Items stored from a collection
>> Begin
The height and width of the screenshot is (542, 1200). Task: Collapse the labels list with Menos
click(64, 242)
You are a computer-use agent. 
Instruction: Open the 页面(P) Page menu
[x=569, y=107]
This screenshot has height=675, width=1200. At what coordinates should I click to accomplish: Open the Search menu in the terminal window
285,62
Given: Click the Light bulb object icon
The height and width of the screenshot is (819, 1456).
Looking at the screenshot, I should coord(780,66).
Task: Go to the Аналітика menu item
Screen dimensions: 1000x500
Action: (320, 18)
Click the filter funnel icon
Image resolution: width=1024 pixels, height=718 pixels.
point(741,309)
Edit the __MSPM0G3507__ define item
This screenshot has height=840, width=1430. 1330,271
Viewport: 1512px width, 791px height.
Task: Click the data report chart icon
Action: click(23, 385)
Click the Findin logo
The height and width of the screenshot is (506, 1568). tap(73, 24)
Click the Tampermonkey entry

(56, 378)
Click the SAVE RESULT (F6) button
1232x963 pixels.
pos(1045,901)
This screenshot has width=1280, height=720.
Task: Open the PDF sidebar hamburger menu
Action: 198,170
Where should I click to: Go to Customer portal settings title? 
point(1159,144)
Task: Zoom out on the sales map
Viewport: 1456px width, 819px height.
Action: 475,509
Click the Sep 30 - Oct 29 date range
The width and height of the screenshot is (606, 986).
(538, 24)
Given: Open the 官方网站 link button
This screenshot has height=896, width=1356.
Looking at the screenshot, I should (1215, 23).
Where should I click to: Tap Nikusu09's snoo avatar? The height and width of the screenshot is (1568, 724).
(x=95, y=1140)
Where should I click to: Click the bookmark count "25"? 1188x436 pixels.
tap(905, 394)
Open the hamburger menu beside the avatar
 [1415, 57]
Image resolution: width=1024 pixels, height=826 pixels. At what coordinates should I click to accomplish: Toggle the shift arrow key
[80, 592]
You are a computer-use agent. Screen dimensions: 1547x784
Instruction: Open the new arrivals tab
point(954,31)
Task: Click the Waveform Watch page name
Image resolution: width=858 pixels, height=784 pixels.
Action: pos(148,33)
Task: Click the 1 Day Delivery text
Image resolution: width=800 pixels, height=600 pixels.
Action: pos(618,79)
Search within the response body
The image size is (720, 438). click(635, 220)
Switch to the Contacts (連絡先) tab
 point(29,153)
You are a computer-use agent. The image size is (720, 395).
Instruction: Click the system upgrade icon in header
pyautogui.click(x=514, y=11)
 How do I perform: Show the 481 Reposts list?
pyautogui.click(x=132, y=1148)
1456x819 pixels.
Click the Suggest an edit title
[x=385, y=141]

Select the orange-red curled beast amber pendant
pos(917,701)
>> End
Repeat the lines of the listing from the line with "Image resolution: width=1024 pixels, height=826" through the line with "point(29,153)", keeping every character as it stands.

The response.
Image resolution: width=1024 pixels, height=826 pixels. At what coordinates should I click to accomplish: Toggle the shift arrow key
[80, 592]
You are a computer-use agent. Screen dimensions: 1547x784
Instruction: Open the new arrivals tab
point(954,31)
Task: Click the Waveform Watch page name
Image resolution: width=858 pixels, height=784 pixels.
Action: pos(148,33)
Task: Click the 1 Day Delivery text
Image resolution: width=800 pixels, height=600 pixels.
Action: pos(618,79)
Search within the response body
The image size is (720, 438). click(635, 220)
Switch to the Contacts (連絡先) tab
 point(29,153)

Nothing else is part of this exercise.